» **TO DO**
In how many lines of the listing below does the word "agent" occur? Say only the number.

» **GIVEN RECORDS**
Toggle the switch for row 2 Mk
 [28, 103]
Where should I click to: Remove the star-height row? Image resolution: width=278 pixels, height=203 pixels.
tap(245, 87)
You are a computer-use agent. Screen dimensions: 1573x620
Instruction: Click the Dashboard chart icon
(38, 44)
---
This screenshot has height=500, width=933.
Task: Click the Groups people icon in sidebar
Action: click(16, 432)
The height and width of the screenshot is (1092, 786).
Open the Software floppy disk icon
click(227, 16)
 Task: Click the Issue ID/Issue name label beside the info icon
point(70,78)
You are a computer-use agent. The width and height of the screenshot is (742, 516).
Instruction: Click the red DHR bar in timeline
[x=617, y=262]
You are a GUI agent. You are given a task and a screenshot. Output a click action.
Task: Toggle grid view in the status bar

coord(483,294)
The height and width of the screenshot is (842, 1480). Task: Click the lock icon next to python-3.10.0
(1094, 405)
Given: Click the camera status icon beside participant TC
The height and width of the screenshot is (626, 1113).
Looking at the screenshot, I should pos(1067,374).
---
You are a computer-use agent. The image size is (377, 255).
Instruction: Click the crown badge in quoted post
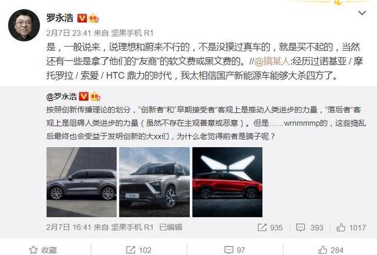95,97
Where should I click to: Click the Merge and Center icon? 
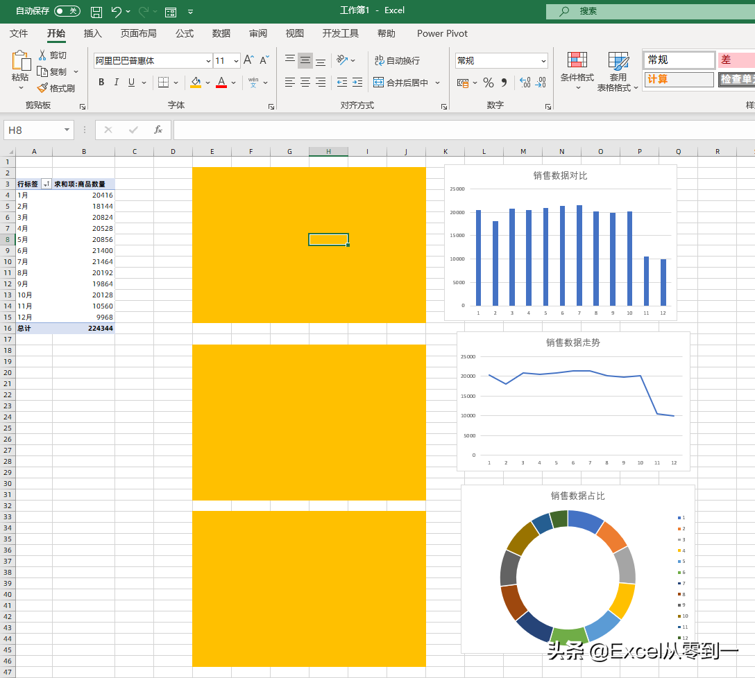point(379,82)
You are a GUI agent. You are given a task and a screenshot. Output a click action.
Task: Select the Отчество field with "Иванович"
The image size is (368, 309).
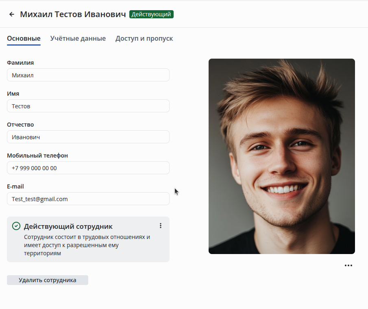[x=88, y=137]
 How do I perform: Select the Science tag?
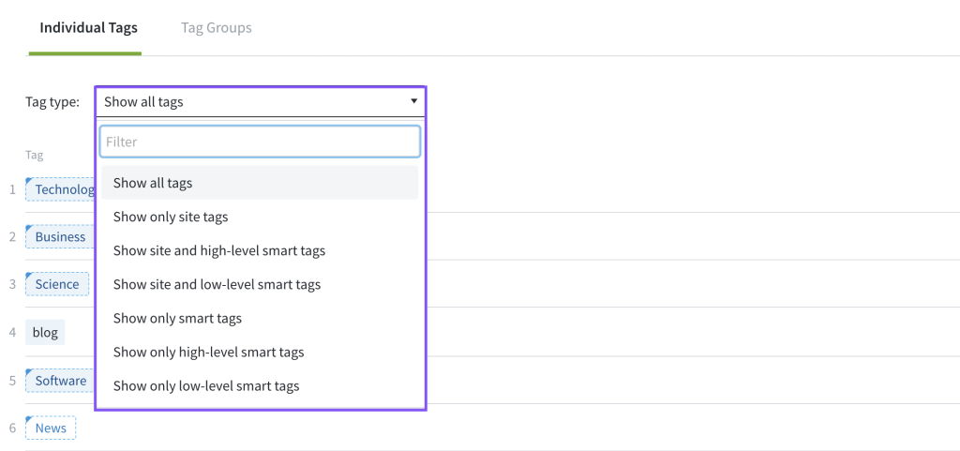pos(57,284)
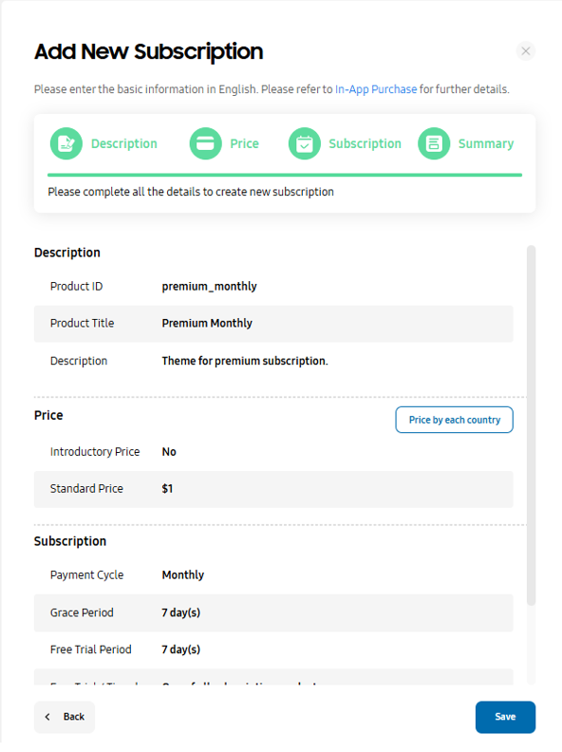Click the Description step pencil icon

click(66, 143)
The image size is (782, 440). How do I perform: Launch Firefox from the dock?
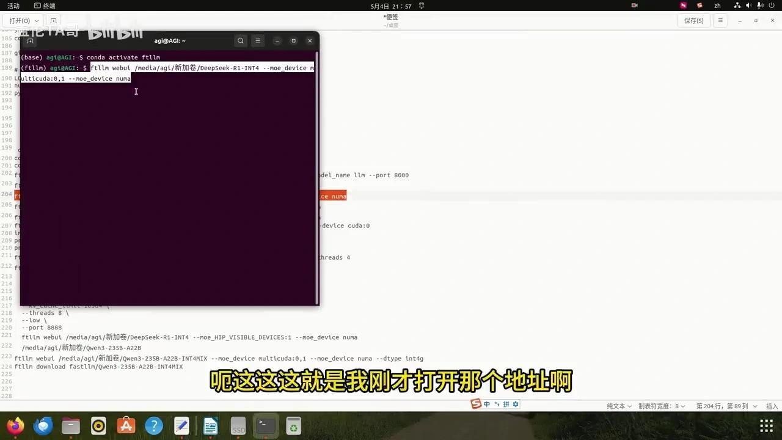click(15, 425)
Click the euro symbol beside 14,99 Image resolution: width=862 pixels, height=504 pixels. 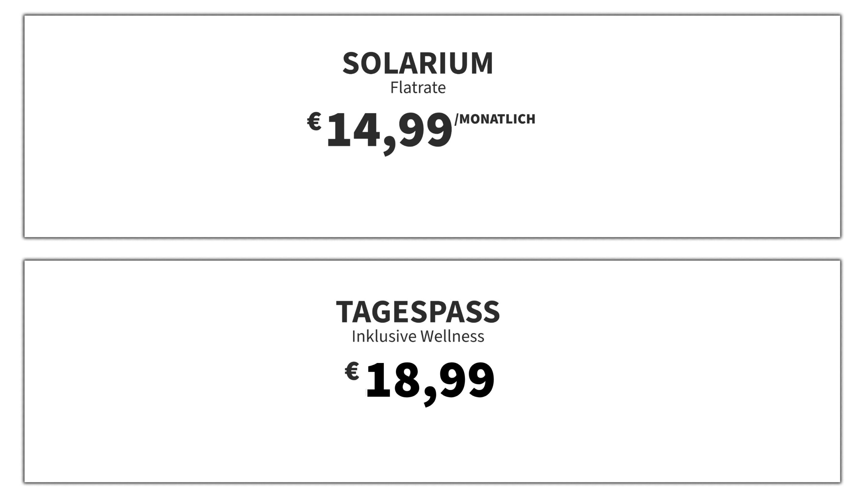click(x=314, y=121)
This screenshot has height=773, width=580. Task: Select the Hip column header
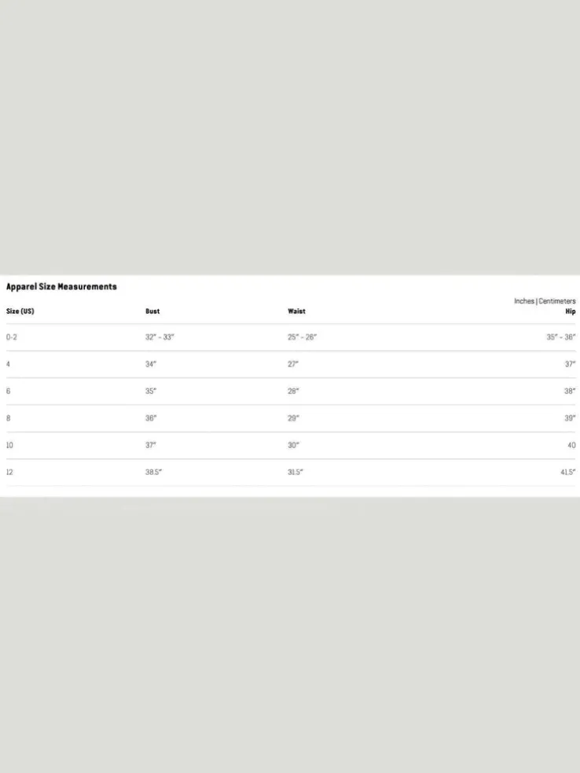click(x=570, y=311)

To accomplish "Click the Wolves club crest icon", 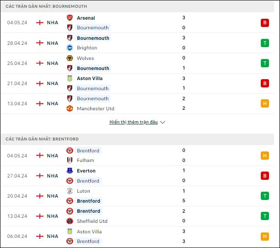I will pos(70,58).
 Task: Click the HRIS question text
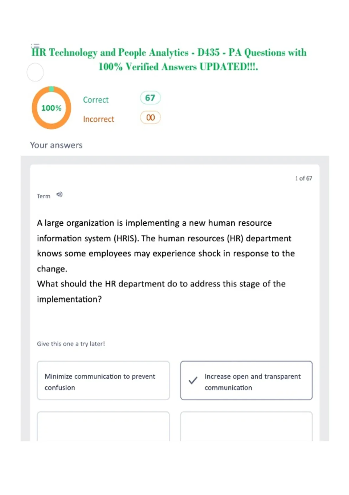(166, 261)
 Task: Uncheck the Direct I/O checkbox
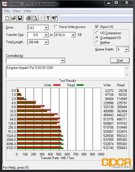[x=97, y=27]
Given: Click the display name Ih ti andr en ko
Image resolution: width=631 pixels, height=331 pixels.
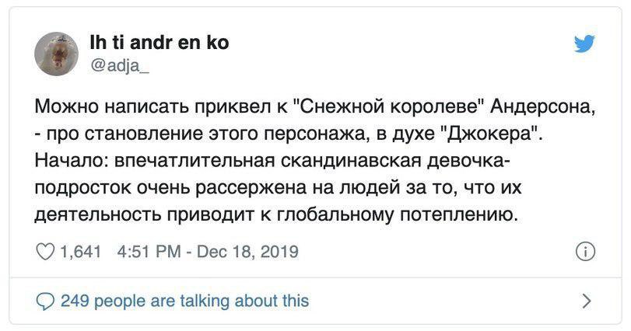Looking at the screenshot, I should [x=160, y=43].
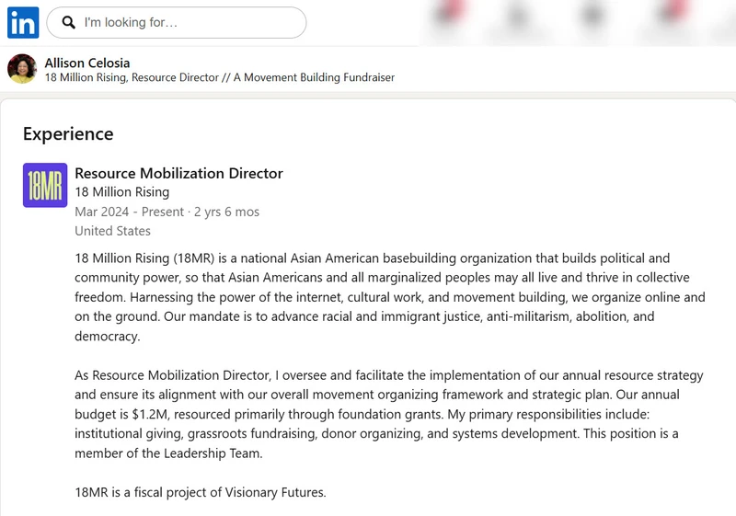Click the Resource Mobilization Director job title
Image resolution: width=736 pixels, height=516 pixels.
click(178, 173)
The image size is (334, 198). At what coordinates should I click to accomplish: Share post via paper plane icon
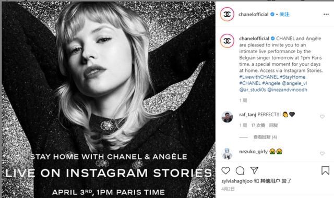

» **RESPONSE**
5